そりゃおかしいぜ第三章

北海道根室台地、乳牛の獣医師として、この国の食料の在り方、自然保護、日本の政治、世界政治を問う

今回のWTOの教訓

2008-07-31 | 政治と金

今回のWTO交渉から見えてくるものが2つある。一つは、日本政府の2枚舌である。日本政府は二人もの大臣を送りこんだが、重要品目8%を死守すると言っていたが、実は6%で合意をすることになっていたことがばれてしまった。

最初から死守などするつもりがなかったことが、交渉がとん挫したことでばれてしまった。日本国内で主張していたことはなんだったのか、農民たちにはどう言い訳するのか聞きたいところである。

つまり、日本政府は食料の自給率向上も、農業・農村の環境問題も何も考えていなかったのである。

もうひとつが、アメリカが自国の農業への補助金を削ることなく、他国に市場開放を迫ることに、日本をはじめとする世界が平伏していたことが、通用しなくなったことである。インドや55ブラジルは、平然とアメリカにたてついたのである。

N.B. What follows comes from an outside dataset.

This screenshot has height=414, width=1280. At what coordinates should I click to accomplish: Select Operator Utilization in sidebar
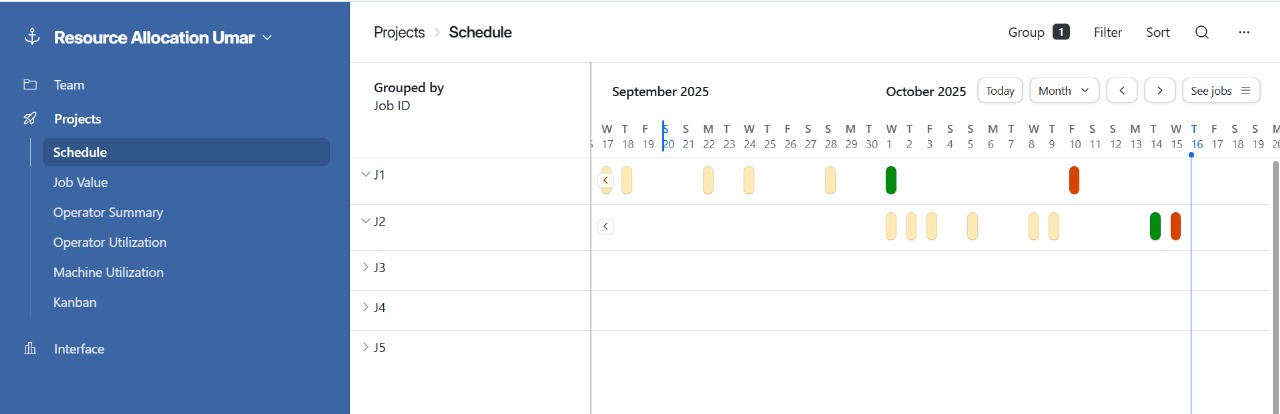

世界がアメリカ一極によって動かされていた時代が終焉し、多極化していることがこうした結果を招くことになった。日本政府はまずそのことを認識するべきである。アメリカが、圧倒的な経済 力と軍事力で世界を支配してきた時代が、過去のものになりつつある。

アメリカの顔色を窺いながら、そのおこぼれをいただくことを基調としてきた日本外交を今こそ見直すべきである。インドやブラジルを見習えと言いたい。

さらにもうひとつ加えるなら、ドーハラウンドが始まった7年前と世界の状況は大きく変わっている。中身がなかったものの、洞爺湖サミットで提案された方向性は正しかった。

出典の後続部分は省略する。